La última vez que lloré por un payaso llevaba calcetines marrones y uniforme del colegio. Tenía 6 años y acababa de morir Fofó. Fue toda una conmoción en quienes no levantábamos dos palmos del suelo. Las desapariciones inesperadas de Fofó y, luego, Félix Rodríguez de la Fuente obligaron a más de un padre y una madre a adelantar las explicaciones sobre la muerte pensadas para cuando los niños fueran un poco más mayores.
Ayer no diré que sufrí lo mismo pero la de calcetinitos cortos y pan con chocolate para merendar lo sintió como entonces. Sintió que era injusto perder a alguien tan valioso y tan poco reconocido.
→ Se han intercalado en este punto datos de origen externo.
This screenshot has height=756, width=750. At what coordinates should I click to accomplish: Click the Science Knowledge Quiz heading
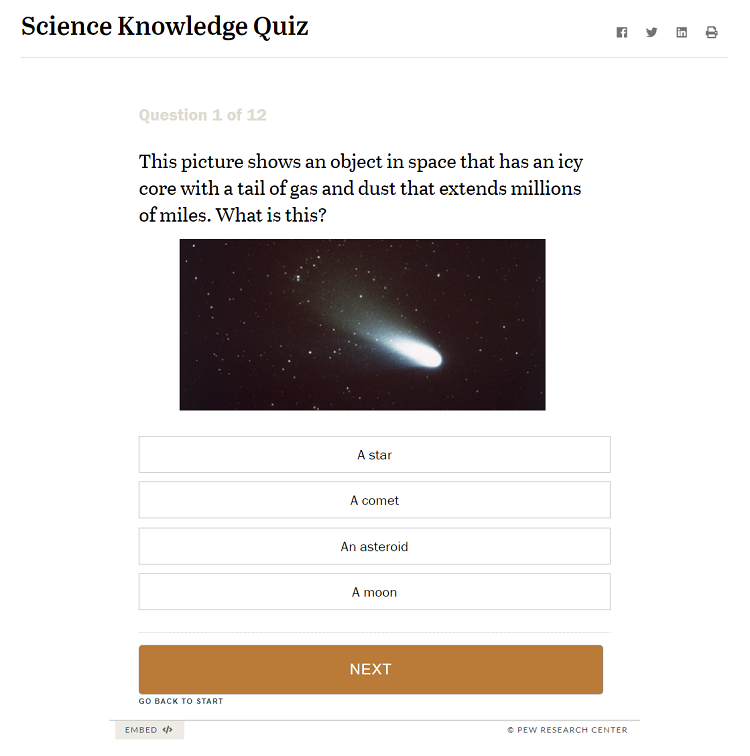click(x=165, y=27)
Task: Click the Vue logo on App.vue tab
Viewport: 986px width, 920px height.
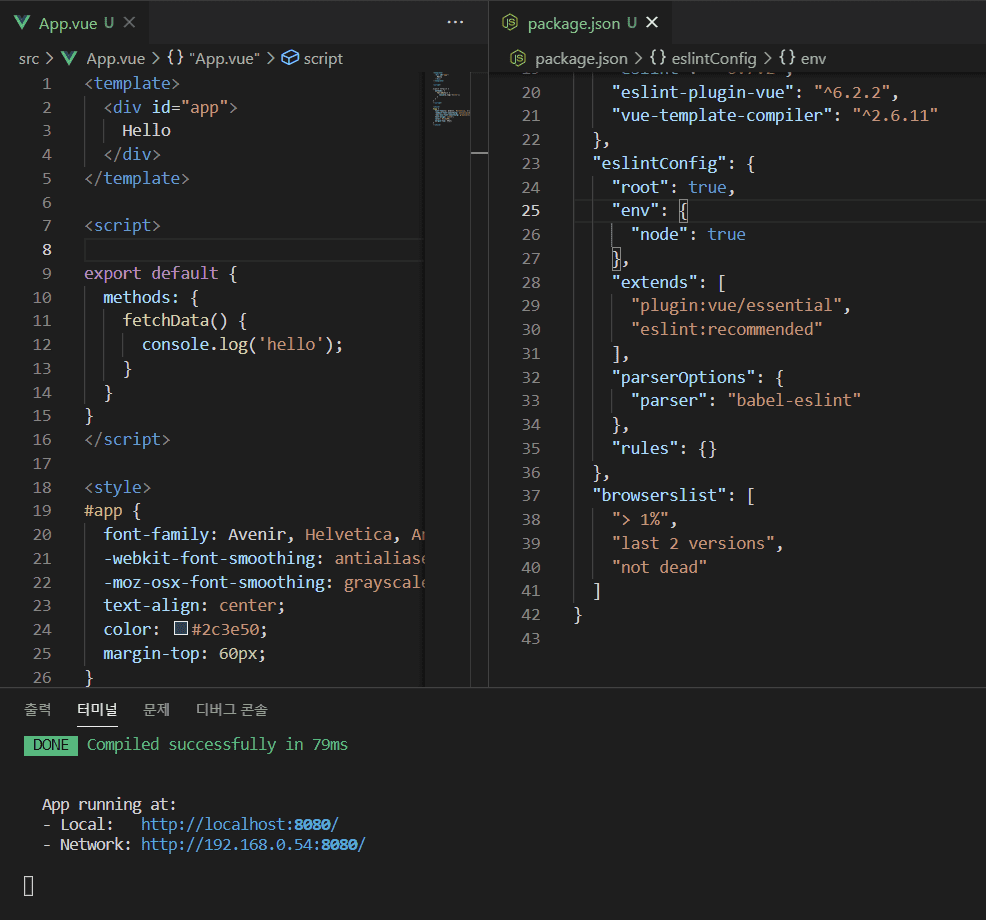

En otros lugares, los payasos de la tele tendrían su calle, su estatua y hasta su premio al mérito vital.
Hay premios al mérito militar, al trabajo o al heroísmo civil para quienes salvan a otros de grandes catástrofes. Lo de Miliki, Gaby y Fofó era mérito vital porque nos salvaron de la tristeza y el miedo.
Por eso tienen el cariño de millones de españoles que han aprendido con ellos a sonreír. No hay galardón que lo iguale porque pocos concitan la unanimidad de tantos, en estos tiempos de discrepancias eternas, como los payasos de la tele.
Ellos cantaban que “había una vez un circo que alegraba siempre el corazón” y realmente respondieron a eso. No tiene precio. Alegrar el corazón es una potestad de dioses. La suya era una capacidad, envidiable hoy, de hacer reír sin meter el dedo en el ojo, sin insultar, sin ofender, sin ridiculizar, sin hacer sangre. Hace mucho que perdimos esa habilidad en España.
En estos últimos años hemos ganado en gravedad y ademán funesto. El suyo era un humor fresco e ingenuo. Poco importaba que fuera en blanco y negro. Hoy tenemos color y 3D pero somos incapaces de reproducir su ilusión. España está en deuda con los Aragón, una familia que ha sabido entretenernos y divertirnos durante décadas. Que ha sabido “alegrar siempre el corazón”.